Stripe, a leading player in the fintech industry, may soon allow early investors to cash out in a significant transaction. According to Axios, Stripe might enable those who invested in the company 15 years ago to sell their shares to the venture capital firm Sequoia Capital, valuing the company at $70 billion. Although this valuation is lower than the $95 billion peak Stripe achieved in 2021, it is considerably higher than the $50 billion valuation from last year’s fundraising round.
The initial years of the COVID-19 pandemic brought substantial optimism for e-commerce companies like Stripe as consumers increasingly turned to online shopping. Stripe, which provides backend services for numerous e-commerce businesses, anticipated benefiting from this shift and expanded its workforce accordingly. However, these high expectations have since moderated due to inflation, rising interest rates, and new geopolitical challenges, such as the war in Ukraine, complicating fundraising efforts for non-public growth companies.
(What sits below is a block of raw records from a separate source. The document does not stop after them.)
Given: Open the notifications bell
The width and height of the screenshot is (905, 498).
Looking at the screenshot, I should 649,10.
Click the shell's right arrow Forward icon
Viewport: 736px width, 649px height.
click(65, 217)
“The world shifted towards e-commerce almost overnight at the start of the pandemic in 2020,” co-founders Patrick and John Collison wrote in a 2022 memo, announcing a 14% reduction in Stripe’s workforce. “We saw significantly higher growth rates throughout 2020 and 2021 compared to previous years. As a company, we adapted to a new operational model, with our revenue and payment volume tripling. However, the world is shifting again. We now face persistent inflation, energy shocks, higher interest rates, reduced investment budgets, and limited startup funding.”
According to Axios, Sequoia’s offer targets investors who participated in Stripe’s fundraising rounds between 2009 and 2012. Neither Stripe nor Sequoia have publicly commented on the potential deal.